What you should be doing, Q-Tip, is amplifying. Q-Tip's 1999 Magnum Opus, Amplified, is, in my opinion, a masterpiece. Amplified is my favourite hip-hop album of all time; it's the Imagine by John Lennon to Beats, Rhymes and Life, which is the Let it Be of A Tribe Called Quest, if you follow me.
Pretty much every song on Amplified is kickass, except for the one featuring the lead singer of Korn (which nobody on Earth should ever have to listen to. However, the real pick of the Amplified litter is "Vivrant Thing", the album's lead single and one of the best, coolest, sexiest, and chillest songs ever written. But, above all else, "Vivrant Thing" is a love song. Listeners less perceptive than I might fail to catch that the marrow, the pith, the quintessence of this work, it that it is an ode to the Truest Love of Life. Here, let me explain it to you with my full lyrical analysis:
"Even though we both fly/Give each other space and not the evil eye/Acting like grown-ups..."
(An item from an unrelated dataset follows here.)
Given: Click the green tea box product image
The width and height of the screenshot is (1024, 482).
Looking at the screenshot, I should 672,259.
This is SO important in a relationship! Just because you and your beloved are obviously flyer than everyone else, it doesn't mean you should ignore all the other people in your life who you are less fly than y'all, or else you will get burnt out on all the fly, and the relationship will crumble.
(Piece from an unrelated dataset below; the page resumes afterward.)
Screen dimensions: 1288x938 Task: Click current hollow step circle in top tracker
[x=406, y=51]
"[She's] imprinted on my mind every minute/Make my plans and you always in it."
You know you love someone when they make going to the passport office fun; I'm assuming this is what Q-Tip is essentially trying to communicate here.
"And when we both do hemp/We go on and on and on and on and..."
on and on and...
It is a good idea to date somebody who smokes exactly the same amount of weed as you. If not, you'll feel judged, or else feel tempted/entitled to be a bitch about how the aroma of pot smoke is "annoying" to you.
"[She's] sweeter than Ben and Jerry['s]."
That's a cute thing to say about your girl. What a little sweetheart cub Q-Tip is! You can hear in his voice that he treats this girl like gold.
Plus we can hold a convo/Or go to the movies, my crib, whatever, yo."
This relationship is the real deal.
"Just wanna see you by my side/We on 95, know the stash is in the ride."
That sounds better than anything! Cruising down a freeway with your hot bf (who is Q-Tip in this situation, which is FINE BY ME), drinking a giant Diet Coke Slurpee, singing along to "Be True to your School" by the Beach Boys, touching the back of each other's necks the way people in love always do that, safe in knowing that you've got hella pot and snacks tucked away in an eco-friendly tote bag in the backseat, etc.
In the most sinister days of January, I am constantly skipping twenty-five songs through my iPod shuffle to get to "Vivrant Thing". I listen to it power-walking down slushy Queen Street West, all bundled up in my gold GapKids puffa, and imagine myself dancing to it like crazy at a bar someplace in New York City, wearing this sparkly grey tank dress I have from, um, OId Navy Kids and hanging out with all my New York bros in the sweatiest heat of deep July. And then I click twenty-five songs more to get to "Maggie's Farm" by Bob Dylan, and then I give up and take a cab home.